**Text shown:**
▬▬▬▬▬▬▬▬▬▬

Tinea – Capitis, Corporis, Cruris, Pedis and Nail Fungus
What is tinea?
Tinea is a fungus which can cause a variety of rashes including “ring worm”, “jock itch”, and “athlete’s foot”. These rashes can be scaly, itchy, or both. The fungus is a microscopic plant that grows on the outer layer of the skin. It often likes to live in dark, warm, moist places such as the feet and groin.
- Tinea capitis (head) – This fungus tends to be contracted from other people or from animals, especially cattle and dogs. It often leads to scaly patches in the scalp associated with hair loss. Occasionally the infection can involve the deep hair follicles and leads to a swollen, tender scalp area called a “kerion”.
- Tinea corporis (body) – Also known as “ringworm”. This fungus tends to be contracted from other people or from animals, such as dogs and cats. It appears as slightly red, scaly rings on the body. There may be one or many lesions on the body. It is often spread amongst wrestlers due to the close body contact.
- Tinea cruris (leg folds) – Also known as “jock itch”. This itchy groin rash appears as red scaly patches in the leg folds. It is often found in people who also have athlete’s foot, as the fungus can be carried from the feet to the groin while getting dressed.
- Tinea pedis (feet) – Some people have a family trait that allows chronic growth of fungus on the feet, and occasionally on one of the hands. Such chronic infections begin after adolescence on the soles and between the toes and may progress in later years to involve itching. Occasionally it can be severe and cause blisters on the feet. Involvement of the nails (Onychomycosis) can occur, appearing as thickened, crumbling nails, or debris underneath the nail. The great toenails are most often involved.
Antifungal lotions, creams, powders, and pills can be prescribed by your Provider.

▬▬▬▬▬▬▬▬▬▬

**Supplied material:**
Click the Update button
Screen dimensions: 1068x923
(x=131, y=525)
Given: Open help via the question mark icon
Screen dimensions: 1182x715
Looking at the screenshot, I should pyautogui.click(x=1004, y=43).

▬▬▬▬▬▬▬▬▬▬

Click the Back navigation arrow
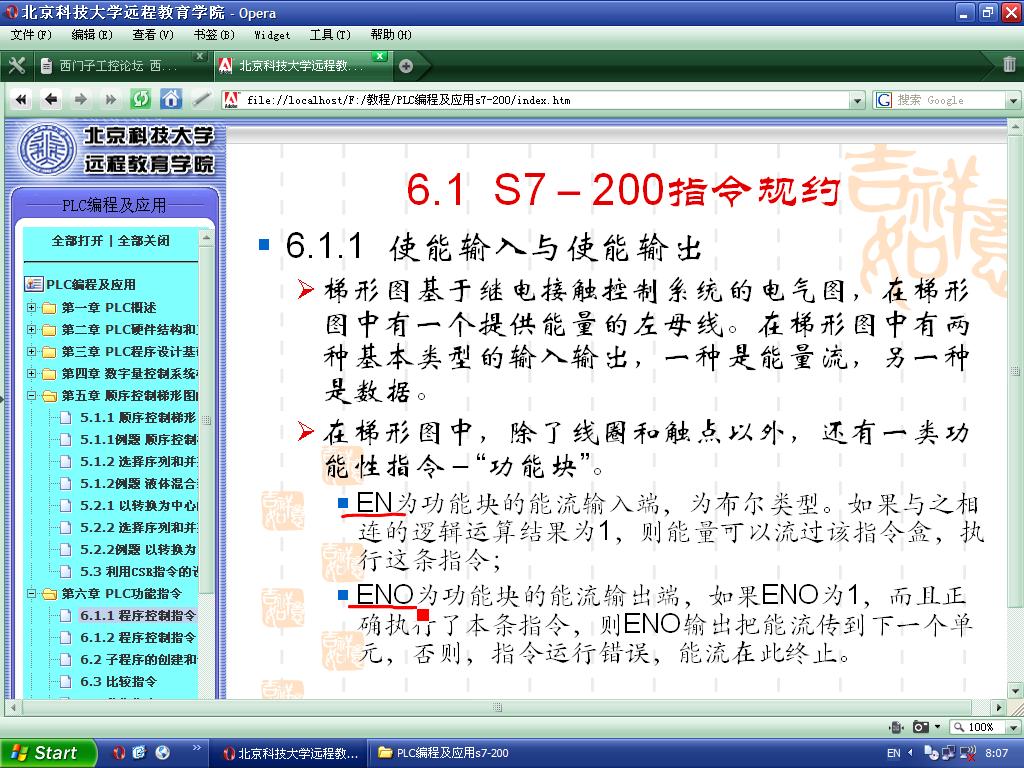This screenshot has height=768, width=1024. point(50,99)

▬▬▬▬▬▬▬▬▬▬

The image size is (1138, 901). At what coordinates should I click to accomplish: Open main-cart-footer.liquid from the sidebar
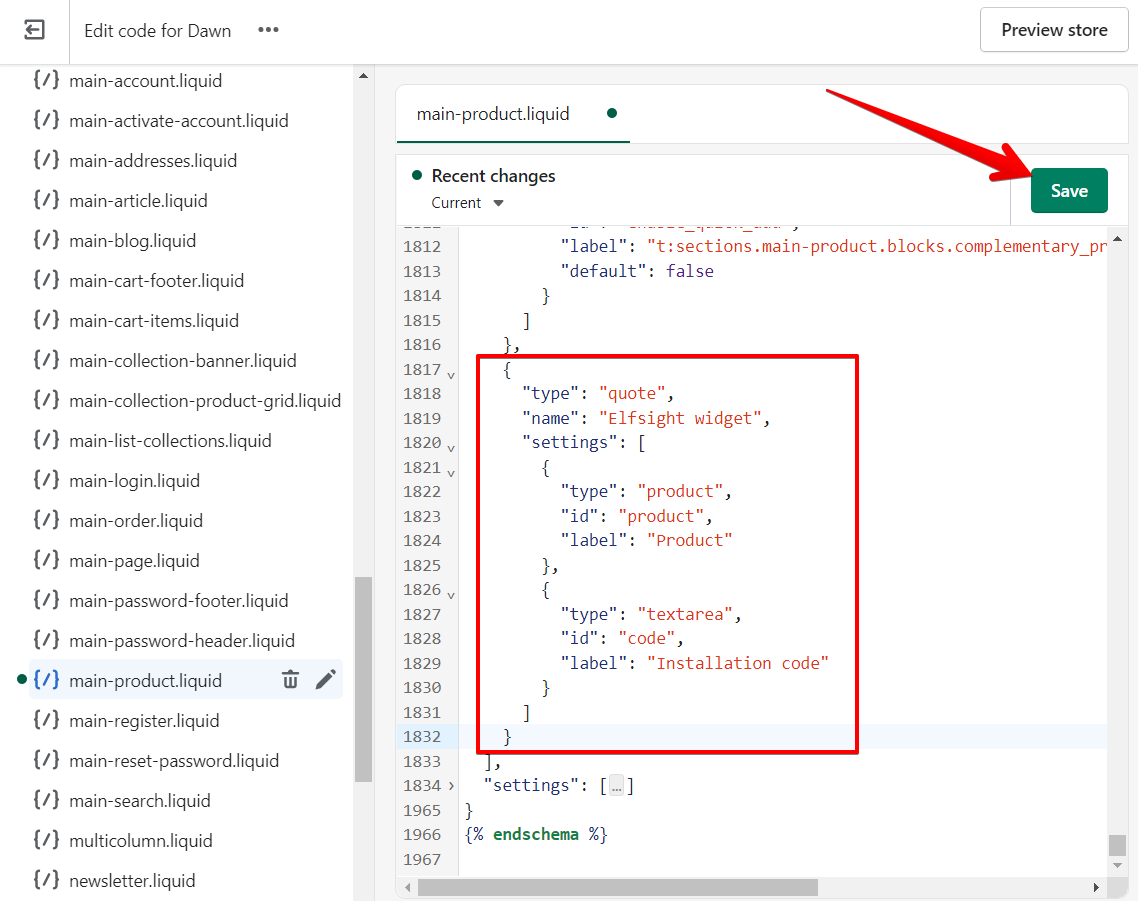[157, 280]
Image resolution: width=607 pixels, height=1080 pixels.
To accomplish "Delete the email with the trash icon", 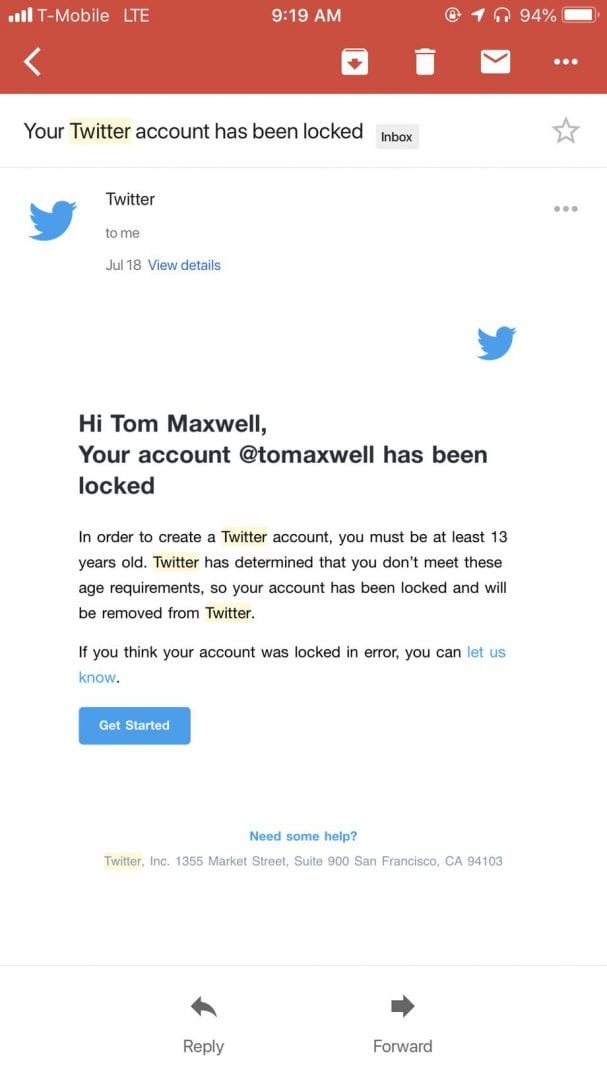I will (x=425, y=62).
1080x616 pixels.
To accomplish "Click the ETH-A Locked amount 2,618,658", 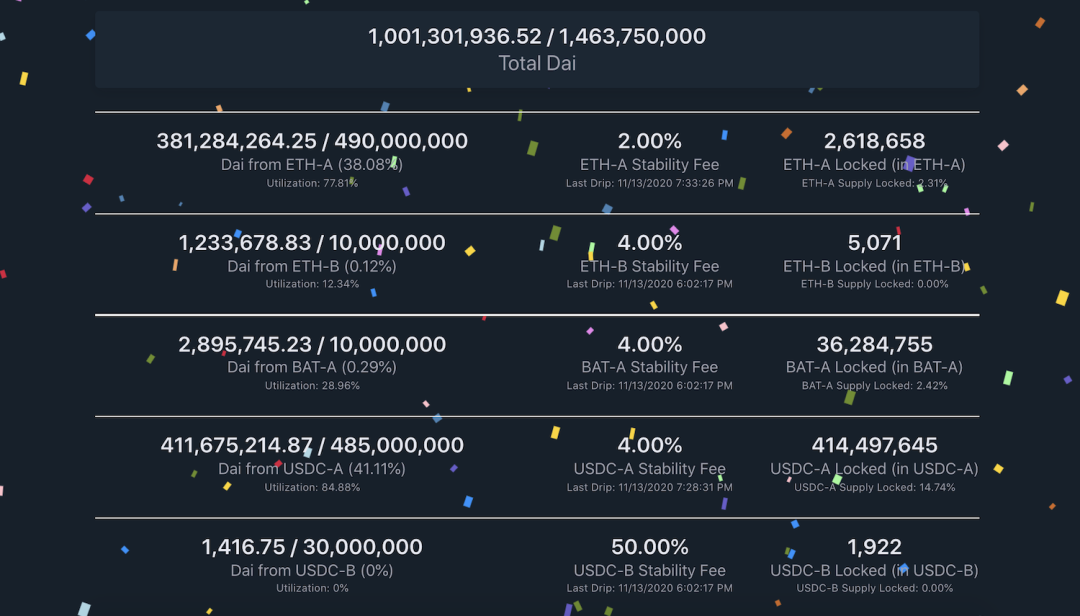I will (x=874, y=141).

▬▬▬▬▬▬▬▬▬▬

**Problem A:**
In the text on tinea, which toenails are most often involved when the fungus reaches the nails?
**Problem B:**
List the four kinds of tinea described in the text on tinea, each with the body area it names.
**Problem C:**
Pick up the text on tinea after its last sentence and carry it on.

**Answer section A:**
The great toenails.

**Answer section B:**
- Tinea capitis (head)
- Tinea corporis (body)
- Tinea cruris (leg folds)
- Tinea pedis (feet)

**Answer section C:**
- Tinea capitis and Onychomycosis (Nail Fungus)– This often requires antifungal pills as the hair follicles are involved. Griseofulvin, itraconazole, and terbenafine (Lamisil) are three different antifungals, each with its own possible side effects and dosage forms. Most antifungal pills can affect the liver, so abstinence from medications and alcohol which can also affect the liver is recommended during treatment. Some medications also require blood tests. Your Physician will discuss this with you. Using a selenium sulfide shampoo (for tinea capitis) is recommended to prevent fungal spores from reinfecting the site. Jublia is a topical liquid medication which can be used nightly for 52 weeks, to the affected nails to treat them.
- Tinea Pedis – antifungal creams, such as Luzu and econazole, are used twice daily for 2 weeks to the feet and in between the toes to treat foot fungus. It is important to use antifungal powder (zeasorb AF) in all shoes to prevent reinfection
- Tinea corporis or cruris – “Ringworm” and “Jock itch” are often cured with topical antifungal creams alone. These are typically applied twice daily until the rash has cleared, and then used for 2 weeks after clearance to prevent recurrence. Occasionally an antifungal pill is prescribed for ringworm if it doesn’t respond to creams.